Hal ini memungkinkan mereka untuk mengidentifikasi ekuivalen modern dengan filamen memutar, struktur percabangan paralel dan bola terdistorsi (elipsoid tidak beraturan), misalnya dekat dengan gunung berapi bawah laut Loihi dekat Hawaii, serta sistem ventilasi lainnya di Samudra Arktik dan Hindia.
Selain menganalisis spesimen batu di bawah berbagai mikroskop optik dan Raman (yang mengukur hamburan cahaya), tim peneliti juga membuat ulang bagian batu secara digital menggunakan superkomputer yang memproses ribuan gambar dari dua teknik pencitraan resolusi tinggi.
Teknik pertama adalah mikro-CT, atau mikrotomografi, yang menggunakan sinar-X untuk melihat hematit di dalam batuan.
Yang kedua adalah berkas ion terfokus, yang memotong potongan batu yang sangat kecil atau setebal 200 nanometer dengan mikroskop elektron terintegrasi yang mengambil gambar di antara setiap irisan.
Kedua teknik menghasilkan tumpukan gambar yang digunakan untuk membuat model 3D dari target yang berbeda.
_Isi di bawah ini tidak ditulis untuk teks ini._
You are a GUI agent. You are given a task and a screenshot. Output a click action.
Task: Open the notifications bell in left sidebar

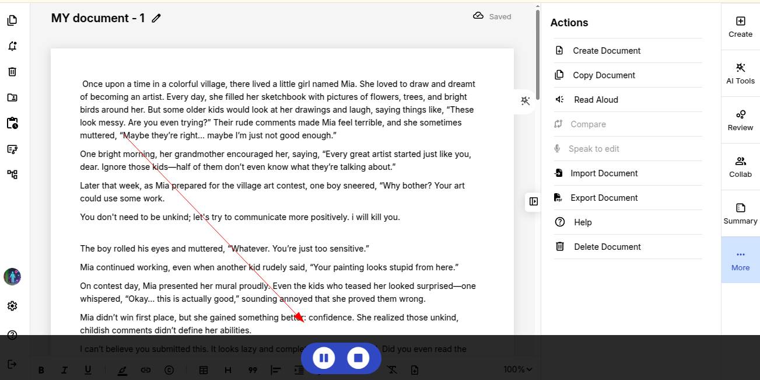point(12,46)
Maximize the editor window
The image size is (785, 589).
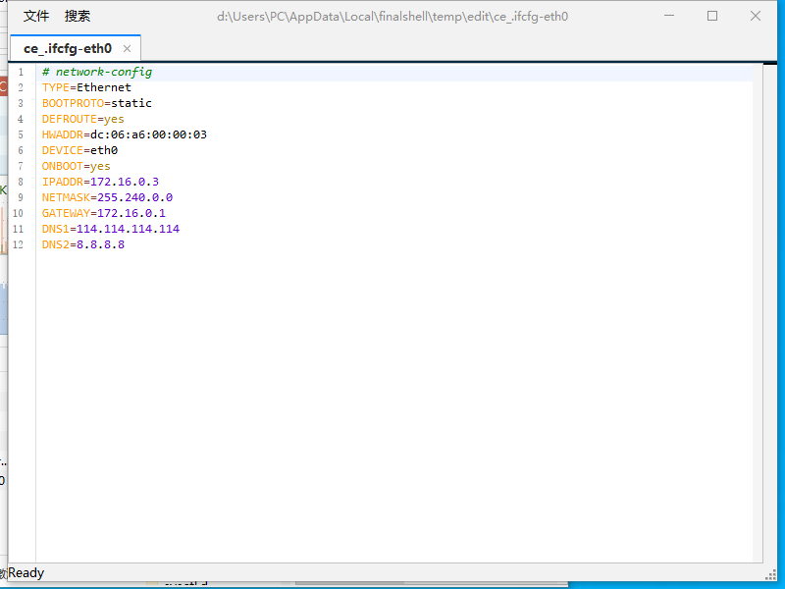[x=712, y=16]
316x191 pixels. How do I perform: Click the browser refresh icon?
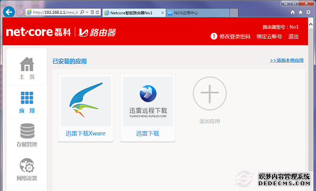(98, 12)
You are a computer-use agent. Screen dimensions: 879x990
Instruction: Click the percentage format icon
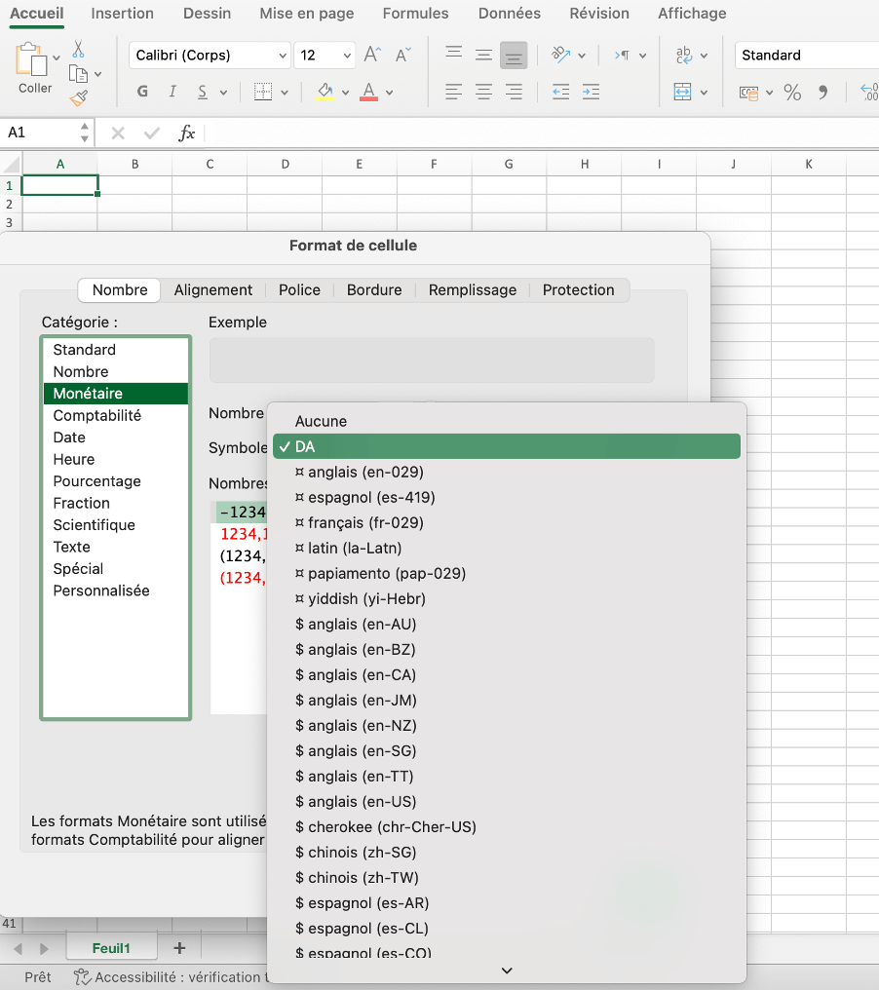click(792, 91)
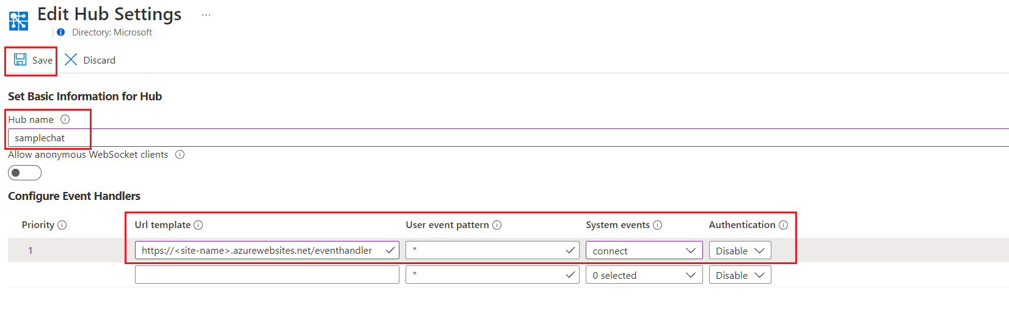Click the Save button label
The width and height of the screenshot is (1009, 321).
(x=42, y=60)
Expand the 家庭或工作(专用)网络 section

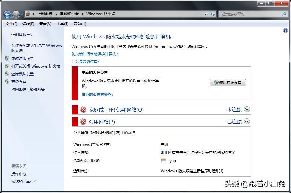[247, 109]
Model 3D kemudian memungkinkan para peneliti untuk mengkonfirmasi filamen hematit bergelombang dan bengkok, dan mengandung karbon organik, yang merupakan karakteristik yang dimiliki oleh mikroba pemakan besi modern.
Dalam analisis mereka, tim menyimpulkan bahwa struktur hematit tidak dapat dibuat melalui pemerasan dan pemanasan batu (metamorfisme) selama miliaran tahun.
Mereka menunjukkan bahwa struktur tampak lebih baik diawetkan dalam kuarsa halus (kurang terpengaruh oleh metamorfosis) daripada kuarsa kasar (yang telah mengalami lebih banyak metamorfosis).